世界中でロボット僧侶が出現
実は、この「カビ」のプロジェクトを韓国の仏教界は強力に推進した。その背景には、韓国の仏教界の明確な危機感がある。それは若者の仏教離れだ。
韓国の宗教統計によれば、仏教徒の高齢化は急速に進み、20代から30代の仏教人口は著しく減少している。伝統的な法話や儀式は、デジタルネイティブ世代には届きにくいようだ。寺院への物理的なアクセスが困難な地方の高齢者問題もある。
信仰への入り口となるのは、それへの興味や関心だ。なので、ロボット僧侶は布教のための装置であり、仏教を現代に接続するための試みなのだ。
この現象は、突然現れたわけではない。
2015年、中国・北京市郊外の龍泉寺で、住職がロボット僧侶「賢二(シエンアル)」を導入した。「賢二」は体長60センチメートルで黄色の法衣をまとい、小型ディスプレイを手にしている。

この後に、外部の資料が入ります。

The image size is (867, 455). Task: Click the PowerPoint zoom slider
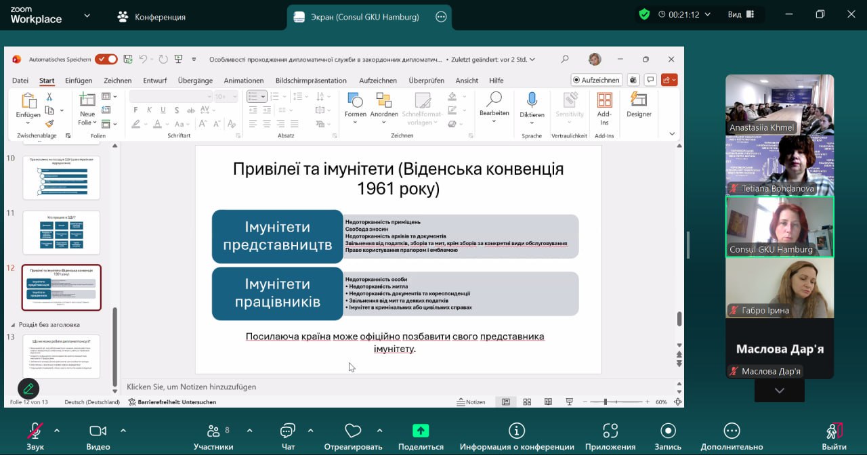click(606, 402)
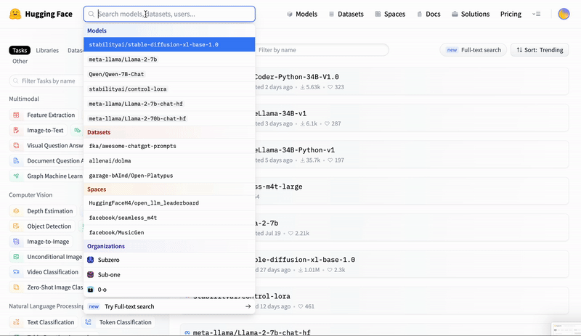
Task: Open Datasets in the top navigation
Action: 346,14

この小型ロボットは、お経を唱えたり、声のコマンドで7つの動きを披露したりすることができ、20個の仏教や日常の簡単な問いに答えることもできる。
また、2019年には、京都の高台寺が、大阪大学と共同開発したアンドロイド型ロボットに「観音マインダー(Mindar)」という名を与えた。観音菩薩の名を冠したこのロボットは、般若心経を説き、シリコン製の肌に人間の表情を宿らせた。だが身体の部分は金属がむき出しになっており、不気味でさえある。
ドイツでは、2023年、バイエルン州の聖パウロ教会で「ロボット牧師」がスクリーン越しに礼拝を行った。ChatGPTとウィーン大学の神学者・哲学者ヨナス・ジンマーライン氏が共同で開発した実験的な試みだった。これは、ひげを生やした黒人男性の風貌をしているアバター(デジタル上の人物)だ。
サウジアラビアのグランドモスクに設置されたロボットは、人型ではないが巡礼者の質問に11カ国で対応できる。宗教の形が、静かに、しかし確実に変わりつつある。